BMI, body mass index; NNAL, 4-(methylnitrosamino)-1-(-3-pyridyl)-1-butanol.

Discussion

Tobacco smoke contains many constituents including nicotine and carbon monoxide which are known to adversely affect the mother and fetus through vasoconstriction (nicotine) and hypoxia (carbon monoxide)19 and hence the accurate assessment of tobacco smoke exposure in pregnancy is critical. In this paper, we have reported on the validation of self-reported smoking in an ongoing cohort study of pregnant women in rural USA, the New Hampshire Birth Cohort Study (NHBCS), using two biomarkers, cotinine and NNAL. The prevalence of maternal smoking among NHBCS is 6.2% and among those who smoked, the number smoked is low with the majority of NHBCS smokers reporting smoking less than 10 cigarettes per day. This prevalence of maternal smoking is lower than the overall US average, 7.2%, and the New Hampshire prevalence, 11%, reported for 2016 from the National Vital Statistics System.20 These low levels of smoking in NHBCS were borne out by the cotinine and NNAL levels and contrast the higher prevalence of maternal smoking in other cohorts such as the Boston Cohort that reports that 10% women smoked in pregnancy,21 INMA study from Spain where 19% women self-reported smoking in pregnancy,6 the DEMOCOPHES study from Romania, Portugal and Poland with 25%, 30%, 19%, respectively,22 and the Hokkaido Japanese cohort (19%).13

Our study shows broad agreement between questionnaire reports and both biomarkers. The use of questionnaires is cheaper and easier to collect as can be done without invasive and expensive laboratory analyses and potentially more representative of a woman’s smoking as questions usually ask about smoking over a period of time. In contrast, as well as being objective and not subject to reporting bias, biomarker levels relate to recent tobacco smoke exposure—the half-life of cotinine in urine of pregnant smokers has been estimated to be about 8 hours,23 shorter than in non-pregnant women due to accelerated metabolism in pregnancy.24 The biomarker levels may be especially useful to determine effects of recent exposure.

Very few women misreported their smoking: under 2% of women (n=27) reported themselves as non-smoking but had tobacco biomarker levels consistent with active smoking. Just over 1% of women (n=17) reported being active smokers but their biomarker levels were very low. The low level of tobacco biomarker in these 17 self-reported smokers is likely due to infrequent smoking which resulted in abstinence in the period prior to collection of the urine sample. These observations show the value of having both questionnaire and biomarker data and alerts us to a limitation of using short-term biomarkers alone to quantify tobacco exposure. In our study, the low level of discordance between self-reported smoking and biomarker level provides reassurance that the choice of which to use in analyses may be taken according to the question and nature of the modelling required.

The derived cut-off for urinary cotinine to define active smoking was low, 1.8 ng/mL, reflecting the low number of cigarettes smoked by NHBCS women.
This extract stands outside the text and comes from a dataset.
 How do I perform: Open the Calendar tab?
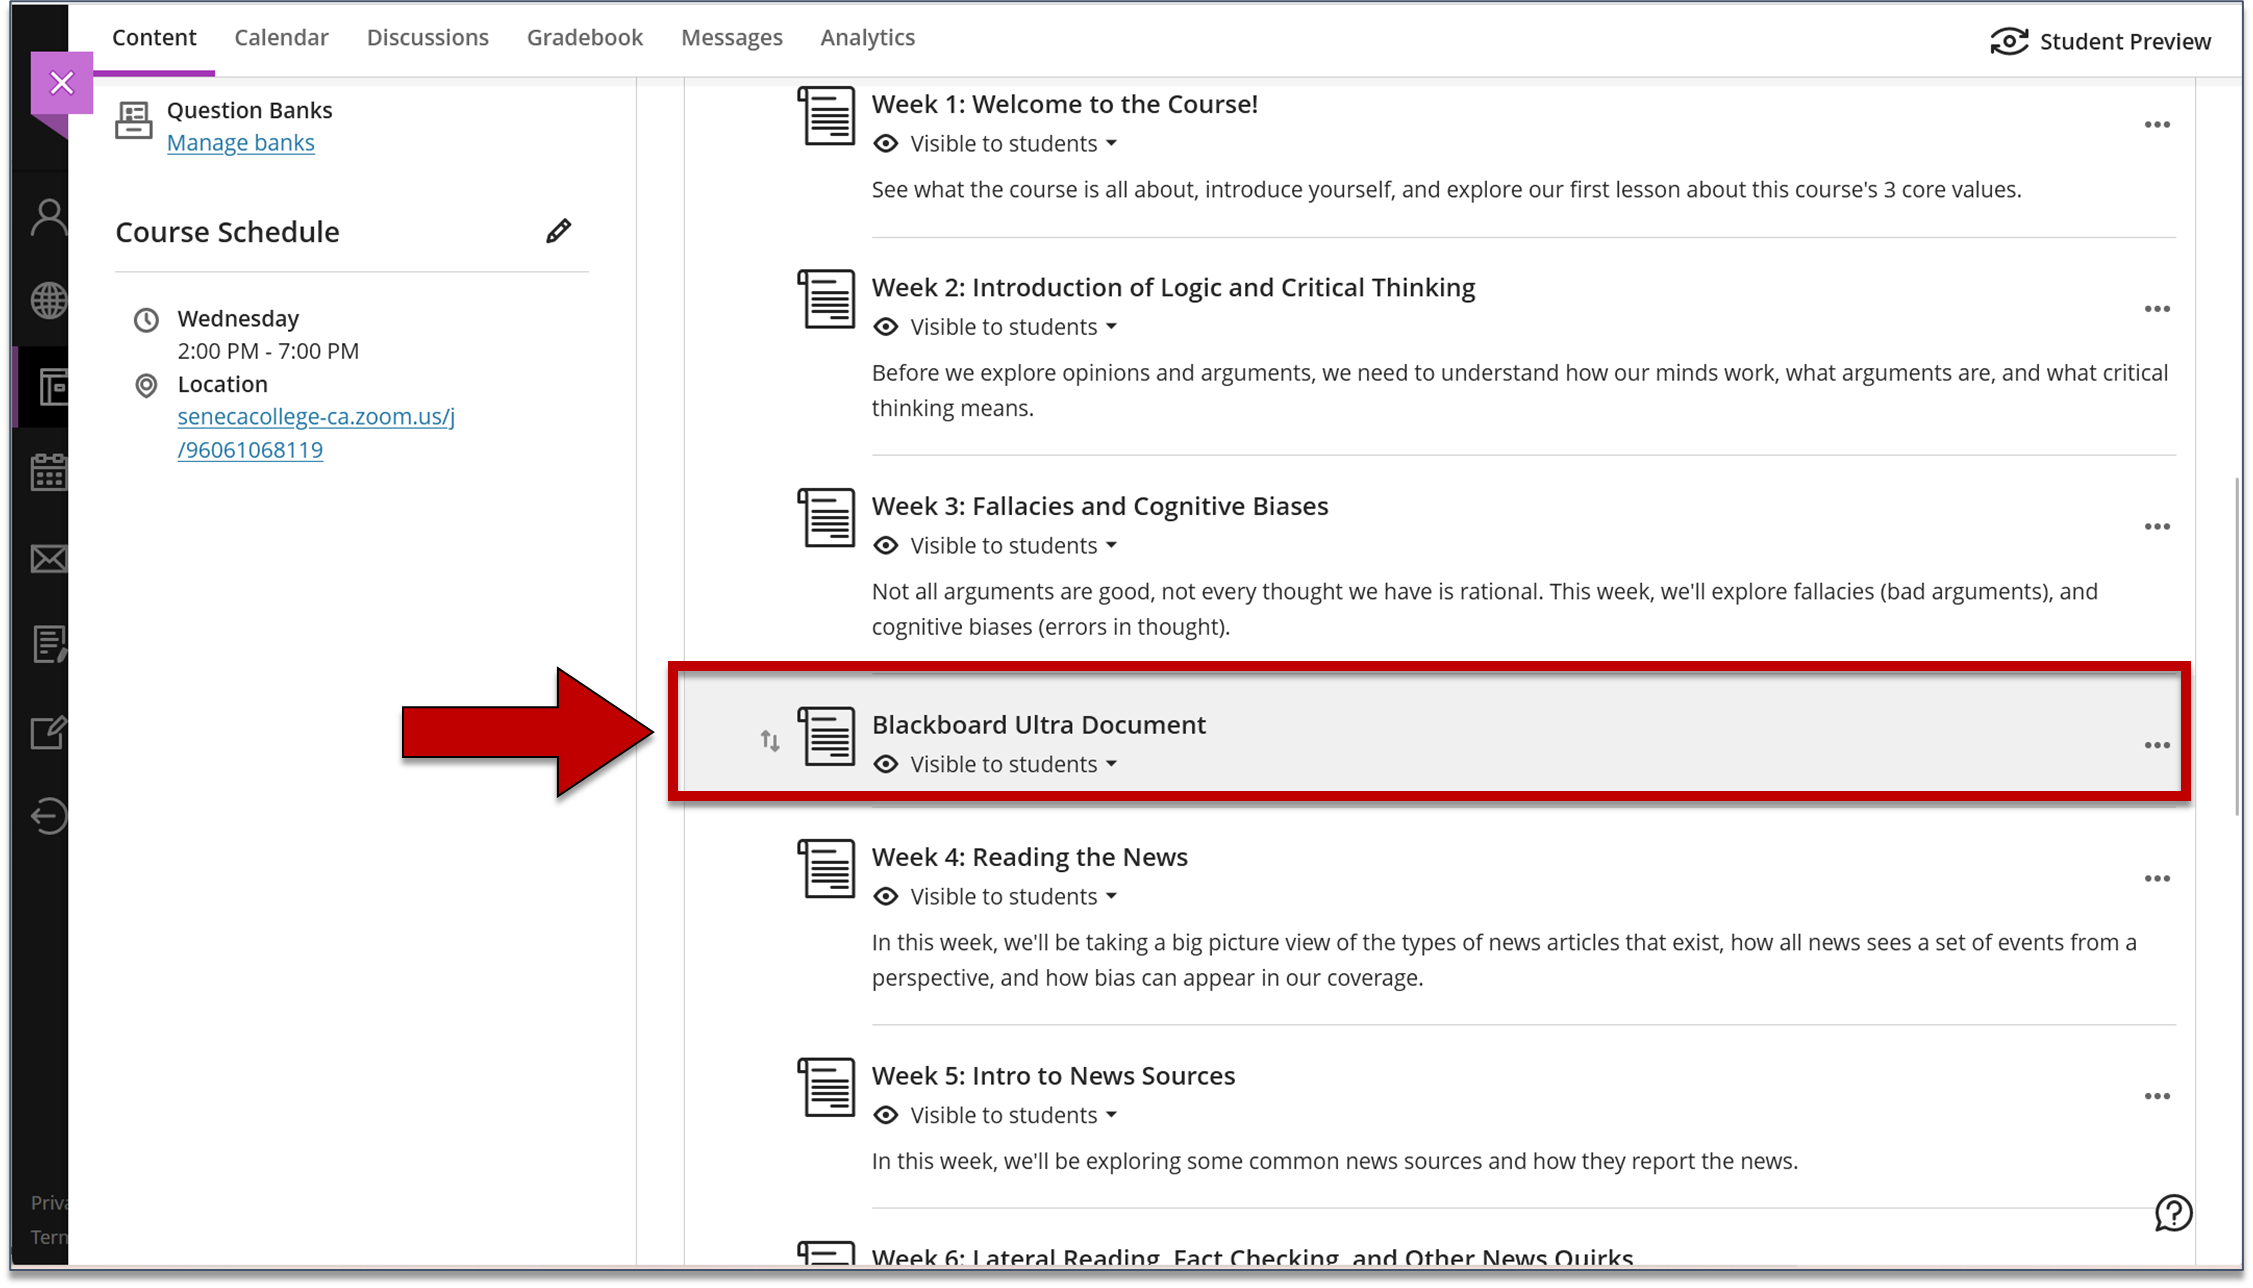coord(279,37)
This means that among NHBCS women and other similar populations where women smoke very little in pregnancy, cotinine levels are very reliable for predicting active smoking (sensitivity=80%, specificity=93%; AUC=0.90). However, cotinine levels are poor predictors of SHS (AUC: 0.52). A review article reported study-specific cut-offs for urinary cotinine varying between 31.5 and 550 ng/mL,5 which is substantially higher than ours. The INMA study also reports a higher cut-off than ours, 82 ng/mL,6 although the DEMOCOPHES study reported cut-offs of 4.4 ng/mL (Poland), 7.9 (Portugal) and 254.2 (Romania).22

NNAL was able to distinguish between active smoking and non-smoking or SHS exposure with high specificity (98%) and moderate sensitivity (66%). However, given the low urinary NNAL values among our women NNAL levels were not able to be used to define SHS. The NNAL cut-off derived using NHBCS data, 0.09 pmol/mL, was higher than that reported by Benowitz in adolescents, 0.058 (after conversion to SI units). There was a very high correlation between cotinine and NNAL (0.91) and so it is unsurprising that using cotinine plus NNAL gave no additional predictive ability beyond using cotinine alone, in our population.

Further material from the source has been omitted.